JudikaturVfGH

E4624/2024 – Verfassungsgerichtshof (VfGH) Entscheidung

Entscheidung
Öffentliches Recht
11. März 2025
Leitsatz

Beschluss auf Feststellung eines Massenverfahrens

Spruch

I. Beim Verfassungsgerichtshof ist eine erhebliche Anzahl von Verfahren über Beschwerden im Sinne des §86a Abs1 Verfassungsgerichtshofgesetz 1953 anhängig, in denen gleichartige Rechtsfragen zu lösen sind. Es geht um die Frage, ob gegen die Beitragspflicht nach dem ORF Beitrags Gesetz 2024, BGBl I Nr 112/2023, und dem §31 ORF Gesetz, BGBl Nr 379/1984, idF BGBl I Nr 112/2023, verfassungsrechtliche Bedenken bestehen.

II. Zur Beantwortung der in Spruchpunkt I. genannten Rechtsfragen hat der Verfassungsgerichtshof die Regelungen des ORF Beitrags Gesetzes 2024, BGBl I Nr 112/2023, sowie §31 ORF Gesetz, BGBl Nr 379/1984, idF BGBl I Nr 112/2023, anzuwenden.

III. Der Verfassungsgerichtshof wird die Rechtsfragen in dem zu E4624/2024 protokollierten Beschwerdeverfahren behandeln.

IV. Der Bundeskanzler ist gemäß §86a Abs2 VfGG zur unverzüglichen Kundmachung des Spruches dieses Beschlusses im BGBl II verpflichtet.
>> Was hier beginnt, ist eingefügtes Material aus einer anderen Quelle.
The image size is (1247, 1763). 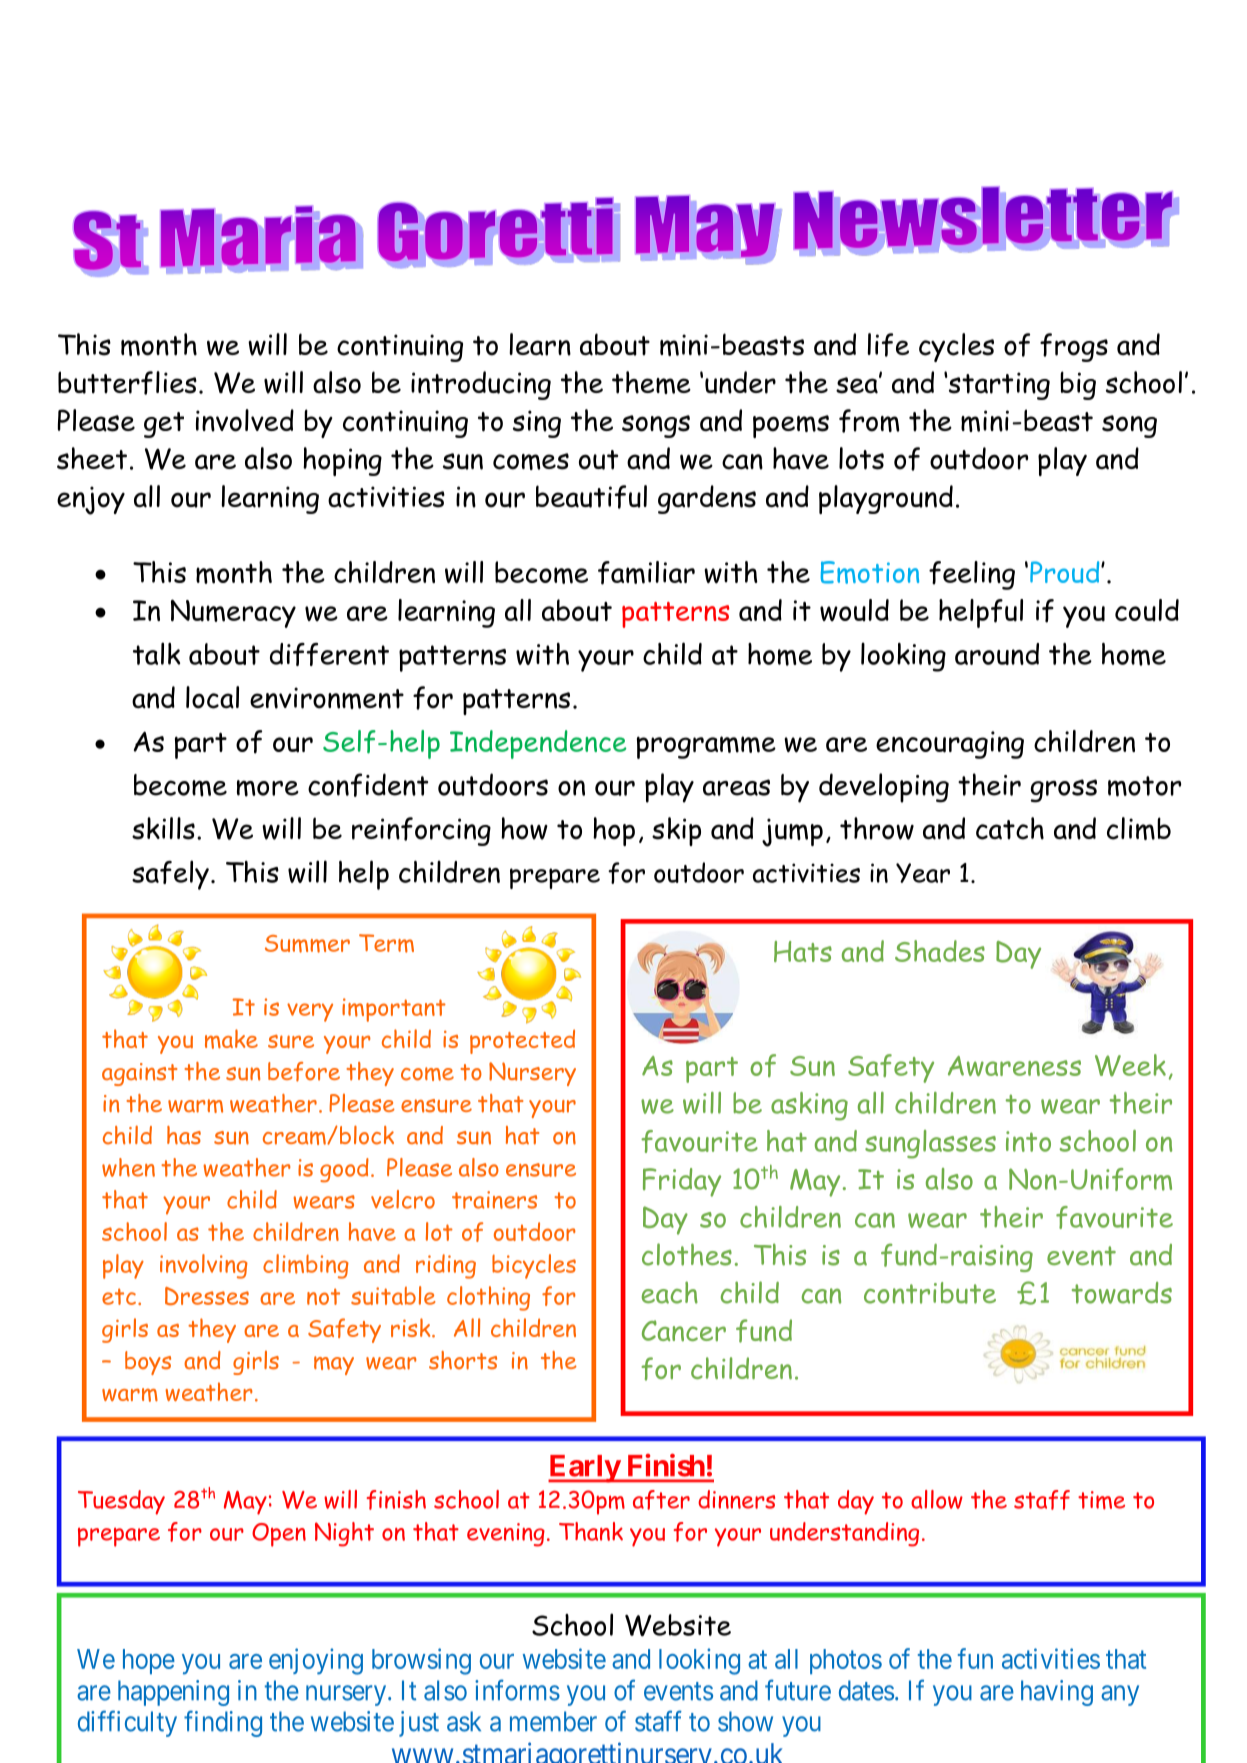 I want to click on having, so click(x=1057, y=1693).
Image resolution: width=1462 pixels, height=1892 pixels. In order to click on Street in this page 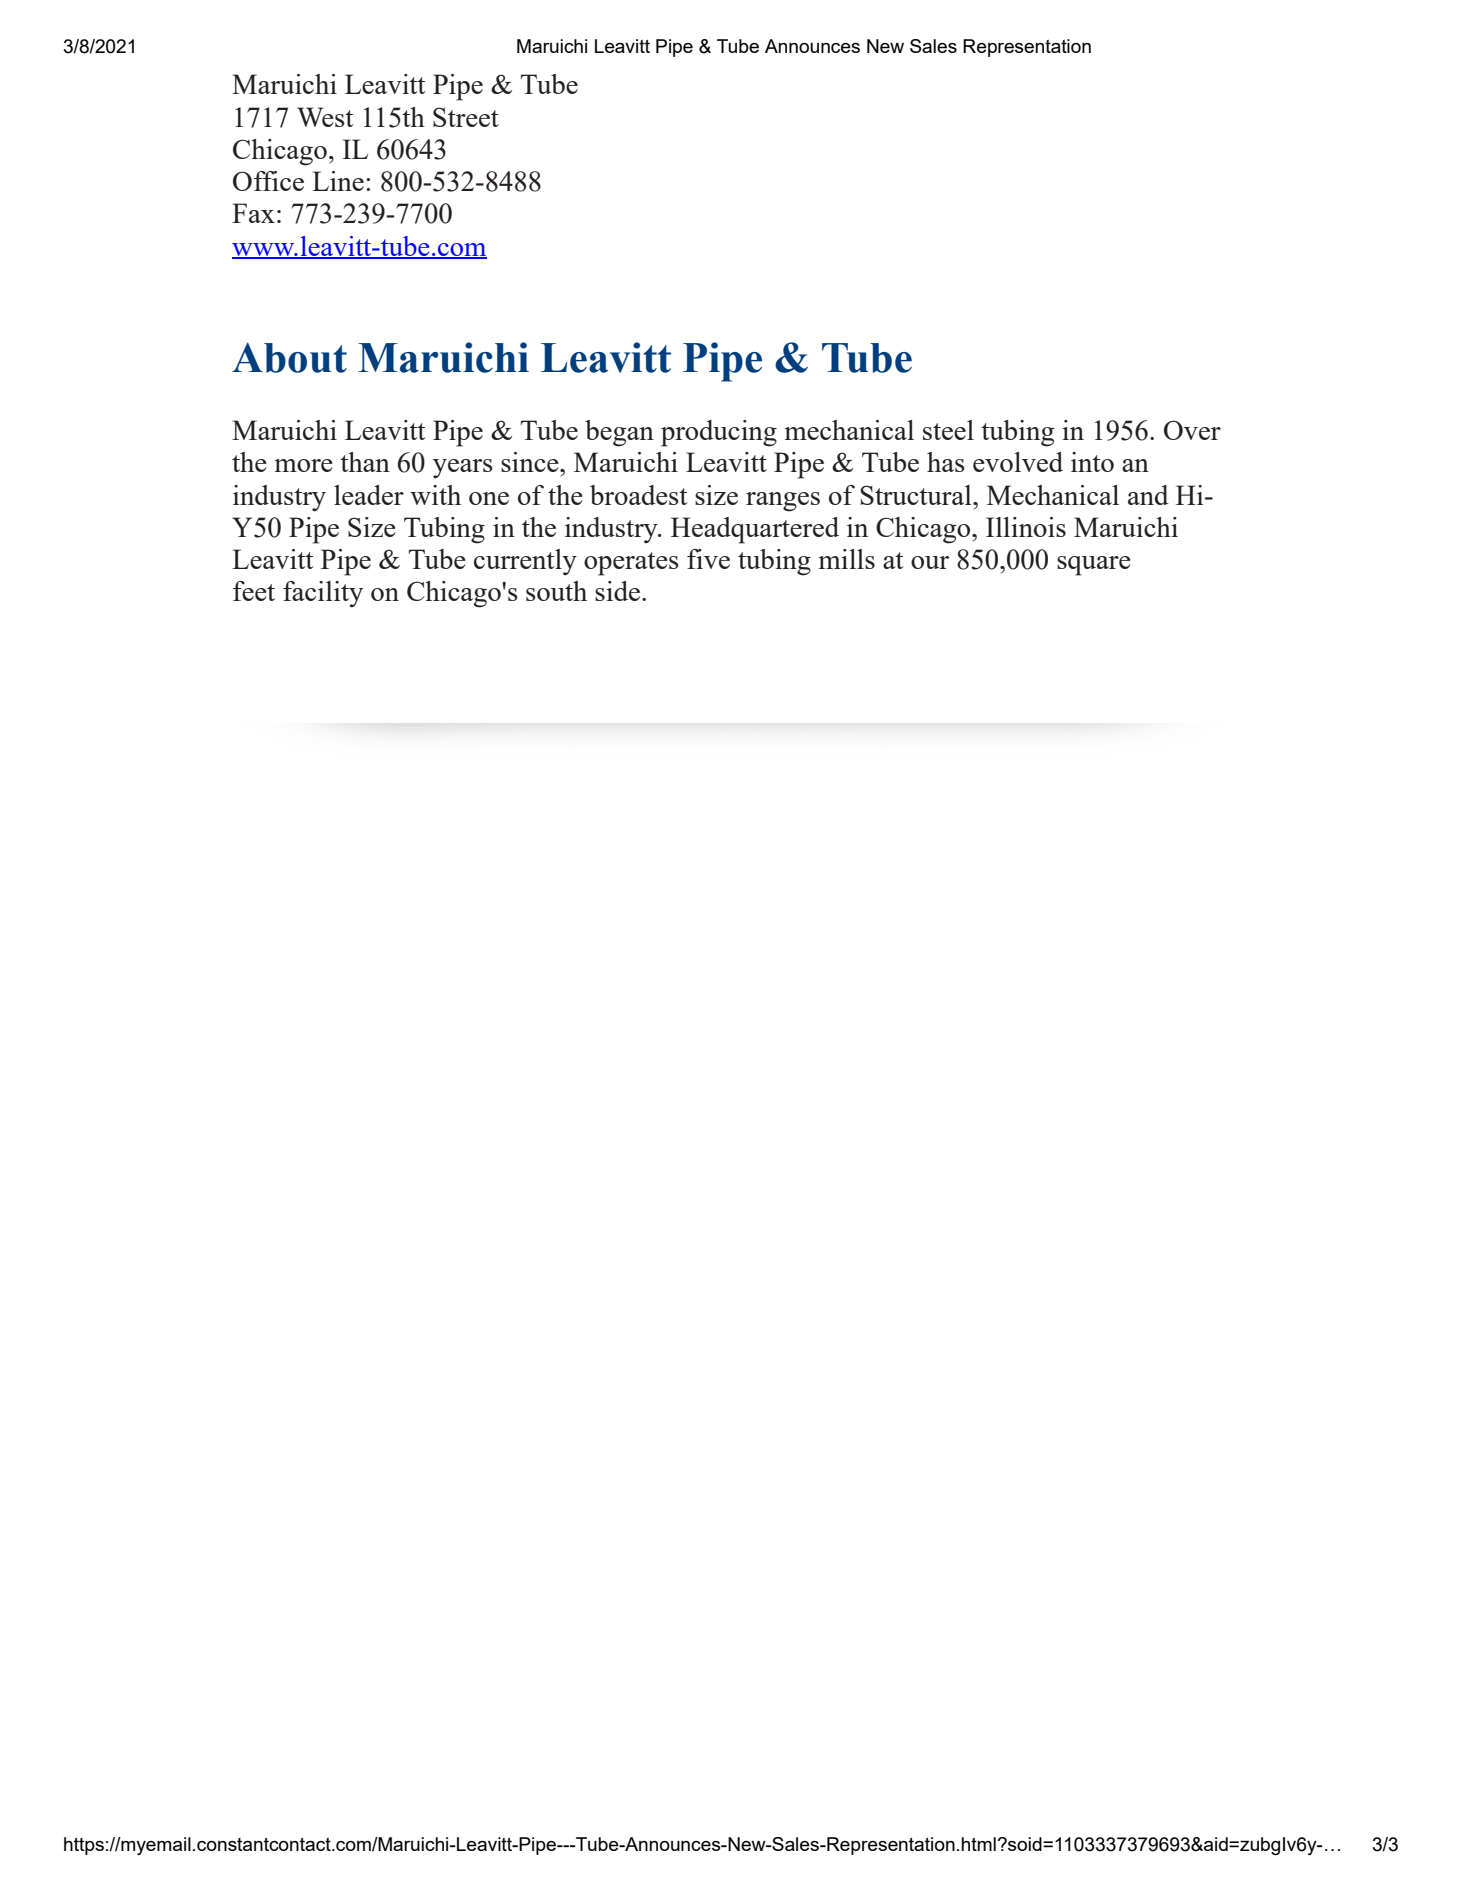, I will do `click(466, 117)`.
Auf die mit der Kundmachung eintretenden in §86a Abs3 VfGG genannten Rechtsfolgen wird verwiesen.

Begründung

§86a Abs1 VfGG bestimmt, dass der Verfassungsgerichtshof mit Beschluss aussprechen kann, dass beim Verfassungsgerichtshof eine erhebliche Anzahl von Verfahren über Beschwerden anhängig ist, in denen gleichartige Rechtsfragen zu lösen sind, oder Grund zur Annahme besteht, dass eine erhebliche Anzahl solcher Beschwerden eingebracht werden wird.

Seit 3. Dezember 2024 wurden beim Verfassungsgerichtshof 18 Beschwerden anhängig gemacht, die sich gegen die Verfassungsmäßigkeit des nach den Rechtsvorschriften des ORF Beitrags Gesetzes 2024, BGBl I 112/2023, und des §31 ORF Gesetzes, BGBl 379/1984, idF BGBl I 112/2023, zu erhebenden ORF Beitrages wenden.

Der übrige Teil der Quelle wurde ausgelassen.